- **REQUIREMENT 1**:
Decide whether each statement below agrees with the royal jelly text. For each, give yes or no along with the deciding words of the text, quoted exactly. (a) During their first three days, all bee larvae feed only on royal jelly. (b) Worker bees typically live 4 or 5 years. (c) Worker bees are sterile.
- **REQUIREMENT 2**:
Please output the part of the royal jelly text starting with "Royal jelly is" and going on through "by human beings.", copied exactly.

- **EXTRACT PROVIDED**:
Royal Jelly


Royal jelly is a viscous, milky white secretion produced by the pharyngeal glands of worker bee (Apis mellifera L.), belonging to the insect family Apidae. During the first three days of life all bee larvae feed exclusively on this special and highly concentrated food. Future queens continue to be nourished by this product, making the Queen Bee 50% larger than the other female worker bees, and contribuing to her incredible stamina and longevity. Queen Bees typically live 4 or 5 years, compared to the workers, who live only about 40 days.

Because the resulting queens are much larger than worker bees, live thirty to forty times longer, and are highly fertile (worker bees are sterile), enthusiasts have long believed that royal jelly may have beneficial effects when consumed by human beings.

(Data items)

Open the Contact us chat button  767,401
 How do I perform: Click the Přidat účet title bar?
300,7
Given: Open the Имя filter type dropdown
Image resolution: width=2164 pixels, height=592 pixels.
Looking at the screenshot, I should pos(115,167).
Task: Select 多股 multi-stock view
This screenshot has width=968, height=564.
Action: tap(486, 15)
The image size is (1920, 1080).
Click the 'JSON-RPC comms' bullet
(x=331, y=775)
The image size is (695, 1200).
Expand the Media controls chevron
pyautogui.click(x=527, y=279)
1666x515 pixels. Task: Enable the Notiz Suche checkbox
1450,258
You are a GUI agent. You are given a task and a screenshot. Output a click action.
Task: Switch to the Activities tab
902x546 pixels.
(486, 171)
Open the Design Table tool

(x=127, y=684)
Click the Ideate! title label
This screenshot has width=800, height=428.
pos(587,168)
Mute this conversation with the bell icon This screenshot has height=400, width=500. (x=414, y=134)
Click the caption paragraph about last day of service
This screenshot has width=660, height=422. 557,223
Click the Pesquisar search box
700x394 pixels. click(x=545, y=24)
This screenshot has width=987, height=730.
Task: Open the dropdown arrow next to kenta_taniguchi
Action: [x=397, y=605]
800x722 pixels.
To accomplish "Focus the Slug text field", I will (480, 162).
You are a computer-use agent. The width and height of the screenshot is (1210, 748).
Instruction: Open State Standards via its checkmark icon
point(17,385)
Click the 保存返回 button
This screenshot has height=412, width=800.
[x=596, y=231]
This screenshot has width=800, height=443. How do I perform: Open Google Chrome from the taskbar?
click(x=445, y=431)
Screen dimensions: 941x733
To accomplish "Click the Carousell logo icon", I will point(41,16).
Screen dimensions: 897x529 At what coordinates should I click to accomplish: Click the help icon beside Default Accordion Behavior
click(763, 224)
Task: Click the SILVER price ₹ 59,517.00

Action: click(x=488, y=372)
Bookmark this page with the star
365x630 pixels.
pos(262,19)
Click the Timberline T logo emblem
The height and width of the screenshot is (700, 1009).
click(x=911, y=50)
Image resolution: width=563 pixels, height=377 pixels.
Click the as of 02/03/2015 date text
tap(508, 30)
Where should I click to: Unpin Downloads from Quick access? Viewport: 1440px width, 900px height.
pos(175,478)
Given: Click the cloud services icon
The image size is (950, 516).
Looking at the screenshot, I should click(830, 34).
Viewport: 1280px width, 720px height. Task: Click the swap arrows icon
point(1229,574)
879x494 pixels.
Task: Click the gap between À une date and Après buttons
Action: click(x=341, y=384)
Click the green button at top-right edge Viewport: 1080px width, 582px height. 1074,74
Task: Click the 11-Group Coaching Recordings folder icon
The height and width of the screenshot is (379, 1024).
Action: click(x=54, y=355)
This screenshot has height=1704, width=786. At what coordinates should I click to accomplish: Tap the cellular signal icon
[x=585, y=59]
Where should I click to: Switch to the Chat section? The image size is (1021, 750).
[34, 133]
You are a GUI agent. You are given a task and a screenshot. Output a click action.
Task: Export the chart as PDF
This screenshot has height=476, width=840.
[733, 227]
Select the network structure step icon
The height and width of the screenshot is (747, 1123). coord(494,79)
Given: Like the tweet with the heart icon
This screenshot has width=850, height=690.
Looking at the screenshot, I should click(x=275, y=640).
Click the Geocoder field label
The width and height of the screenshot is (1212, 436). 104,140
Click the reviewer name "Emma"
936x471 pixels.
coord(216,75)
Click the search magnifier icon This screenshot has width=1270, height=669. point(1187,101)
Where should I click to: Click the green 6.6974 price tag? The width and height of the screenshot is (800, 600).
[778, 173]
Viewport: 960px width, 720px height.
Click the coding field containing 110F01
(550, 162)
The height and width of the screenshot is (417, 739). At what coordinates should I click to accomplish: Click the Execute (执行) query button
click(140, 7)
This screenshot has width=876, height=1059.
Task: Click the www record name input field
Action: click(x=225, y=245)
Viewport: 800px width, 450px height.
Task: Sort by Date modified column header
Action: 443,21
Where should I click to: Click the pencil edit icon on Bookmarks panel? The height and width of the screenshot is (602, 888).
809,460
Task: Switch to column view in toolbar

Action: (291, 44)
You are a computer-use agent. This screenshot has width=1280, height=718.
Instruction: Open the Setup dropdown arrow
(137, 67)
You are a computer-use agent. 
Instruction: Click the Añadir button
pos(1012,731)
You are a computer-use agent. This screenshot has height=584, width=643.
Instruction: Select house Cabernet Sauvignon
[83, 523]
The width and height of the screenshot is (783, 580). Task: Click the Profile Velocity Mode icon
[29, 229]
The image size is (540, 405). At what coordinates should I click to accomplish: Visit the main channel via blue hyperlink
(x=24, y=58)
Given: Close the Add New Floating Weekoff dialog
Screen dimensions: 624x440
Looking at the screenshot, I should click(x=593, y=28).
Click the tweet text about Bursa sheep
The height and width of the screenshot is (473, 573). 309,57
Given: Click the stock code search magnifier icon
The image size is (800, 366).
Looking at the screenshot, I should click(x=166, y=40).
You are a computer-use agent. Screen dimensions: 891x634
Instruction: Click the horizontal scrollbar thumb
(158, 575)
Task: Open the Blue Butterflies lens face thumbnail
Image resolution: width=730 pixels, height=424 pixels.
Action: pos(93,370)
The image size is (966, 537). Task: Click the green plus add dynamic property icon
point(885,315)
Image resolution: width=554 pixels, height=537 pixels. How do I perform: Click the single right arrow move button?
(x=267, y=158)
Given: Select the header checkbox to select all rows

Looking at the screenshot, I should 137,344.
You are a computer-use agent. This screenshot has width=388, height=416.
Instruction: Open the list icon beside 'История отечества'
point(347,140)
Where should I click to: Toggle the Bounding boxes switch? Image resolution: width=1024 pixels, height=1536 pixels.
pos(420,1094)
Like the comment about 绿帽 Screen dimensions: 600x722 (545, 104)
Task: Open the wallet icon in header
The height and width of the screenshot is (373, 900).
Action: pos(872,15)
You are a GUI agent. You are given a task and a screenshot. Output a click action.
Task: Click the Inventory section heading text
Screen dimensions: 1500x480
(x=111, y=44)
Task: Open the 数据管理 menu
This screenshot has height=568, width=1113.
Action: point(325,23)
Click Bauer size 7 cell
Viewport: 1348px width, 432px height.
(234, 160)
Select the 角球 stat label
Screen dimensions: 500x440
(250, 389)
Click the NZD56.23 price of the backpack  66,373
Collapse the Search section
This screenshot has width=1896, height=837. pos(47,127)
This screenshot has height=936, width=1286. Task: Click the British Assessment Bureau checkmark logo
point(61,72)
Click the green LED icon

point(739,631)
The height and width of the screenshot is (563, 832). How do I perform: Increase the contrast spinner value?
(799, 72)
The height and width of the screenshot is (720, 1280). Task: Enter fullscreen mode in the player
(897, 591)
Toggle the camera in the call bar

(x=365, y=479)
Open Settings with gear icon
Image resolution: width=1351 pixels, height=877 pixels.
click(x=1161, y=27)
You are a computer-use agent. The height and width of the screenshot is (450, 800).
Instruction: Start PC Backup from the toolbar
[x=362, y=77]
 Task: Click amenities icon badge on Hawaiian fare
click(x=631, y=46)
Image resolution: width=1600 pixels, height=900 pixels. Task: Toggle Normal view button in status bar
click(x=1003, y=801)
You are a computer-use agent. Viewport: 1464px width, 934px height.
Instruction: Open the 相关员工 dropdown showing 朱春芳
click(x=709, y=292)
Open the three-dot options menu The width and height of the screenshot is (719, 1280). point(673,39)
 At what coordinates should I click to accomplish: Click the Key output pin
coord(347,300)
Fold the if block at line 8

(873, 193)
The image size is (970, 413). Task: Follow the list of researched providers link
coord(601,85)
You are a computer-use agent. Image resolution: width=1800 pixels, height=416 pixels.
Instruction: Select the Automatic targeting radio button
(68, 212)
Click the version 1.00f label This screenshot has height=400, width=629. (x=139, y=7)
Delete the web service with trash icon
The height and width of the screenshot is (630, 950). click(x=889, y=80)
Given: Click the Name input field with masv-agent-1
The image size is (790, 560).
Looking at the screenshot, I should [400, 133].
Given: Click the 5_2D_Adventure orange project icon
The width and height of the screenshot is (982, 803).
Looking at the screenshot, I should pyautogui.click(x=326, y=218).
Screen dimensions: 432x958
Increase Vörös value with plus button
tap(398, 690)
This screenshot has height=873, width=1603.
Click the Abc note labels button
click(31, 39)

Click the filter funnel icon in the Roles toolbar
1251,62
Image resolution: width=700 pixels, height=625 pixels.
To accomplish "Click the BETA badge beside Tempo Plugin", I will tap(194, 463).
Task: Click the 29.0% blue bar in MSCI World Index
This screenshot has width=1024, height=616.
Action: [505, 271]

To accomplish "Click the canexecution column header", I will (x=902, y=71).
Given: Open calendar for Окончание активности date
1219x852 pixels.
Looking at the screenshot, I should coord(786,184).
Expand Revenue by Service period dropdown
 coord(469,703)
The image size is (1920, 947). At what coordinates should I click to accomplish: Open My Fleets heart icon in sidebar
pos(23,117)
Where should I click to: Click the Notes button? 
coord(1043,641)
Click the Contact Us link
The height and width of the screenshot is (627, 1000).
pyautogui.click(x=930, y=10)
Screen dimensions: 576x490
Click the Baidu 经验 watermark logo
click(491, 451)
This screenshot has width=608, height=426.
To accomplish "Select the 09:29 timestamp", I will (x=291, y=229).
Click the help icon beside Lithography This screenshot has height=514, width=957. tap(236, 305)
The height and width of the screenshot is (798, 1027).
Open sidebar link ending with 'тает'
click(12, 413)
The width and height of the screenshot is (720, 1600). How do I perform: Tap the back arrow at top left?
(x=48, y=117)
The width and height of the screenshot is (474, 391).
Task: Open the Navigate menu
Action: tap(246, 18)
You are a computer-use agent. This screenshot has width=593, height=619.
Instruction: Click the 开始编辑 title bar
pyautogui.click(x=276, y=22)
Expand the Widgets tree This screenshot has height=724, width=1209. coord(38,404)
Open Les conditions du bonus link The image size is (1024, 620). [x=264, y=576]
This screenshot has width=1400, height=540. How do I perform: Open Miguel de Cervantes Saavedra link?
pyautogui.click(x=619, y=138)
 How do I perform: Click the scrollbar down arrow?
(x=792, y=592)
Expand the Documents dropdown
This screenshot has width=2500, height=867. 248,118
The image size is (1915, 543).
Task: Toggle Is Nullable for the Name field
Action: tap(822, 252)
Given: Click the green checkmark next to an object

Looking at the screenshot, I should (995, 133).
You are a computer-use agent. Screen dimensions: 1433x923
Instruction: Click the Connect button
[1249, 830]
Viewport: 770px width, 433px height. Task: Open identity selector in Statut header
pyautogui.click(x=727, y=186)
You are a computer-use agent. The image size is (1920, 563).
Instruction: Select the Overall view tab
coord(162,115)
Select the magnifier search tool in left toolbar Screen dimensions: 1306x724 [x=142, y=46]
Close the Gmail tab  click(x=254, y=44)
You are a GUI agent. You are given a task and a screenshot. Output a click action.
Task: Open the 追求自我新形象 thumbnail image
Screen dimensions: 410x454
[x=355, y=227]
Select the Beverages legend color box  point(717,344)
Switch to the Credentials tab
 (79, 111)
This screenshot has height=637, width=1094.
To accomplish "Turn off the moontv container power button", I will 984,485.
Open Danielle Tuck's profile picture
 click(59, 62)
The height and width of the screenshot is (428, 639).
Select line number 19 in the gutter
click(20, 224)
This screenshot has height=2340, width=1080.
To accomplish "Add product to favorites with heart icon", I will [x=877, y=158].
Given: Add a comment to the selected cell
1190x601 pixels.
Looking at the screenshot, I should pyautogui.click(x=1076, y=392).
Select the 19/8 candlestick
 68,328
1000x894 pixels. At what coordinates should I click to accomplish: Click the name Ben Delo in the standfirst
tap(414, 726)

- **WRITTEN ANSWER 1**:
(a) Yes: "During the first three days of life all bee larvae feed exclusively on this special and highly concentrated food."
(b) No: "Queen Bees typically live 4 or 5 years, compared to the workers, who live only about 40 days."
(c) Yes: "worker bees are sterile"

- **WRITTEN ANSWER 2**:
Royal jelly is a viscous, milky white secretion produced by the pharyngeal glands of worker bee (Apis mellifera L.), belonging to the insect family Apidae. During the first three days of life all bee larvae feed exclusively on this special and highly concentrated food. Future queens continue to be nourished by this product, making the Queen Bee 50% larger than the other female worker bees, and contribuing to her incredible stamina and longevity. Queen Bees typically live 4 or 5 years, compared to the workers, who live only about 40 days.

Because the resulting queens are much larger than worker bees, live thirty to forty times longer, and are highly fertile (worker bees are sterile), enthusiasts have long believed that royal jelly may have beneficial effects when consumed by human beings.